As discussed by Judge Mehalchick, unless an exception applies[3], the rule of unanimity requires that all defendants join in the notice of removal or give their consent to removal within the thirty day period provided for in 28 U.S.C. §1446(b). Failure of all defendants to join in the notice of removal or properly consent creates a procedural defect in removal, which is a proper basis for a motion to remand pursuant to 28 U.S.C. §1447(c).

Here, there is no dispute that the defendants were served with the complaint on May 28, 2013. The removing defendants filed their notice of removal on June 18, 2013. However, as found by Judge Mehalchick, nowhere in the notice of removal is there any indication that the remaining defendants joined in the removal.
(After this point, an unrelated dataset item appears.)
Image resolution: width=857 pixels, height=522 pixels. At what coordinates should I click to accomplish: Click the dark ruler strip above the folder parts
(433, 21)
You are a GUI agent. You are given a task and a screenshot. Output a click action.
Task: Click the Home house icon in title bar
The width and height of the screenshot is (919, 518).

Upon receiving the plaintiff's motions for remand, the removing defendants filed a "Certificate of Counsel, " dated August 12, 2013, seventy-six days after the defendants were served with the complaint, which indicates that "[t]he undersigned counsel hereby certifies that he sought consent from all Defendants in the removal of this action and that all Defendants advised that they consented to removal." (Doc. No. 14, Ex. A). According to the removing defendants' objections, this certificate establishes that removal was proper. However, there is no indication in the certificate as to when counsel sought consent or when consent was given. Further, despite being served with the complaint on May 28, 2013, and filing notices of appearance in this action, (Doc. No. 11, Doc. No. 15), the remaining defendants still have not manifested consent to the removal of this action, and any attempt to now do so would clearly be untimely.
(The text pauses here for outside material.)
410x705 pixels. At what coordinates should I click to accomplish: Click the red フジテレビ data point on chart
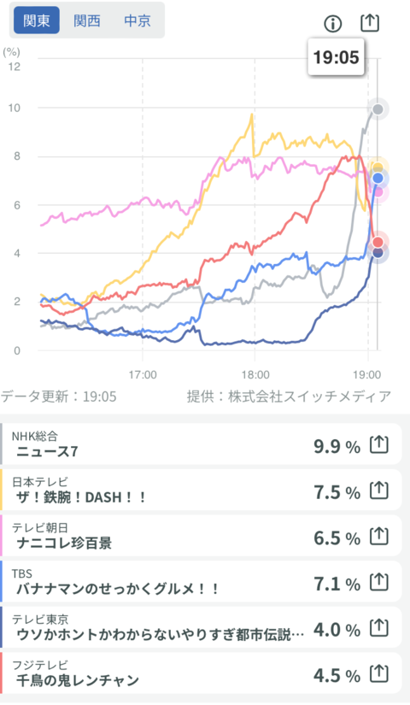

Because not all of the defendants joined in the notice of removal in this action and there is no evidence on the record that they consented to the removal with the required thirty-day period required by §1446(b), the court will adopt the report of Judge Mehalchick granting the plaintiff's motions to remand and will dismiss as moot the defendants' motion to dismiss the plaintiff's complaint. An appropriate order shall issue.